Automatizzare l’estrazione dei dati critici
«Recentemente abbiamo avuto due scenari nel settore dei servizi e dei finanziamenti che dovevamo trasformare ed entrambi avevano a che fare con l’elaborazione di documenti critici interni e rivolti ai clienti, comprese fatture e note di credito – ha spiegato Malladi Kumara Datta, responsabile sviluppo prodotto nell’automazione robotica dei processi (RPA) – I dati erano complessi e arrivavano in varie forme, tra cui e-mail, pdf digitali e scansionati e fatture scritte. Alcuni atti erano timbrati o contenevano immagini e molti avevano tabelle su più pagine. C’erano anche altri documenti come ricevute di trasporto, contratti e termini e condizioni, che complicavano ulteriormente i processi».

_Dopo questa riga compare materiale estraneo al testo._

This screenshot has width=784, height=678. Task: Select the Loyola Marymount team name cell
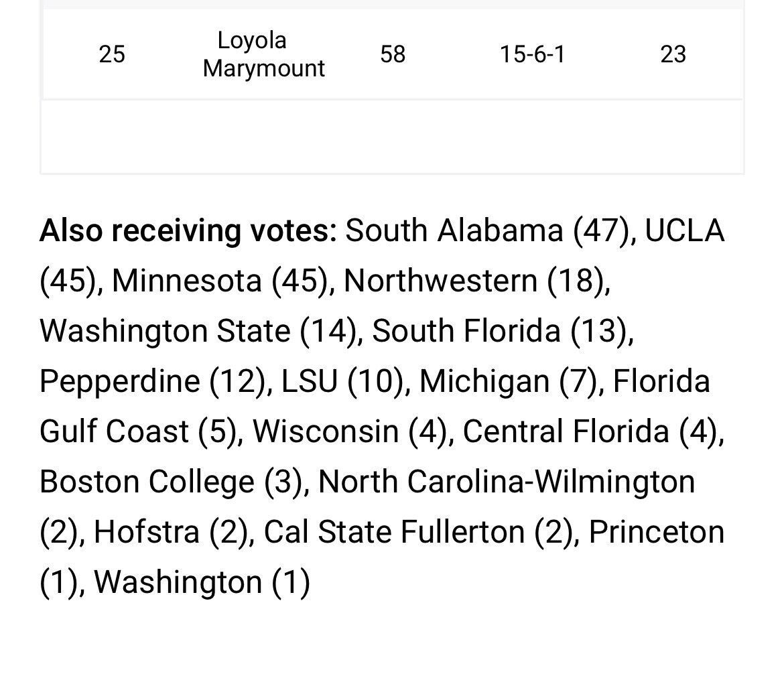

I tecnici del settore automazione hanno così cercato di rendere il sistema più efficiente per utilizzare meglio le info raccolte e, soprattutto, estrarre facilmente dati accurati da documenti contenenti immagini, timbri e testo stampato con sopra note scritte a mano. L’altro obiettivo principale era quello di prendere documenti in più lingue e tradurre le loro informazioni nel linguaggio specificato dal team che ne necessitava. «La soluzione non richiedeva solo la lettura dei dati – sottolinea Datta – ma doveva anche prendere decisioni basate su di essi, compreso se fosse necessaria o meno una traduzione, e indirizzare il risultato al team o all’archivio giusto, a seconda della fase in cui si trovava il processo».
La scelta di Microsoft Azure
La scelta del Gruppo Volvo è caduta sui servizi AI di Microsoft Azure e su altre tecnologie Microsoft come Azure AI Document Intelligence che offrono grande flessibilità.

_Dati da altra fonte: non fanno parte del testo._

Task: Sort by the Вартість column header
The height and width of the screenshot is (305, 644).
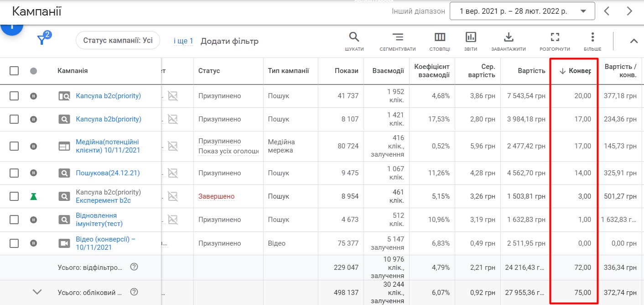Action: pos(531,71)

«I documenti vengono ricevuti tramite Microsoft Outlook – precisa Annavi Pushpalatha, responsabile RPA per la digitalizzazione del flusso di lavoro – Poi utilizziamo il connettore cloud Power Automate per Office 365 per copiare, ad esempio, un particolare file pdf. Usando inoltre Azure Data Factory, possiamo preelaborare i documenti per rimuovere eventuali disturbi dalle immagini scansionate, ruotare e mettere in sequenza le immagini stesse e tagliare le pagine non necessarie. Alla fine, risulta un file XML o CSV, a seconda della divisione del Gruppo Volvo a cui verrà inviato. Dopo il ciclo di vita dell’automazione, i file vengono rimossi dallo spazio di archiviazione e registrati in un sistema designato».
Volvo ha inoltre utilizzato Power Automate per creare una tabella dati in sharepoint che riassumesse i tempi di elaborazione per ciascun documento. Le informazioni sono state quindi collegate a un report di Power BI per tenere traccia di parametri quali il tempo di elaborazione medio, il tempo di throughput (cioè il numero di processi smaltiti in una unità di tempo) e il tasso di successo dell’automazione.
Dal progetto pilota di 6 settimane alla produzione di 4 mesi
«Lavorando con Microsoft e la Customer Success Unit, siamo passati da un periodo di prova di sei settimane a una sequenza temporale di produzione di quattro mesi – continua Pushpalatha – Finora abbiamo impiegato la soluzione in diversi mercati, ma sono previste ulteriori implementazioni e nuove funzionalità che offrono ancora più possibilità di preelaborazione e automazione».
Dall’inizio della sperimentazione le ore di lavoro manuale risparmiate sono state circa 850 al mese.
Tra i vantaggi acquisiti spiccano il risparmio di tempo, la migliore qualità e il riscontro positivo da parte dei dipendenti, «che hanno più tempo per concentrarsi sull’innovazione e sui compiti legati alle loro competenze specifiche».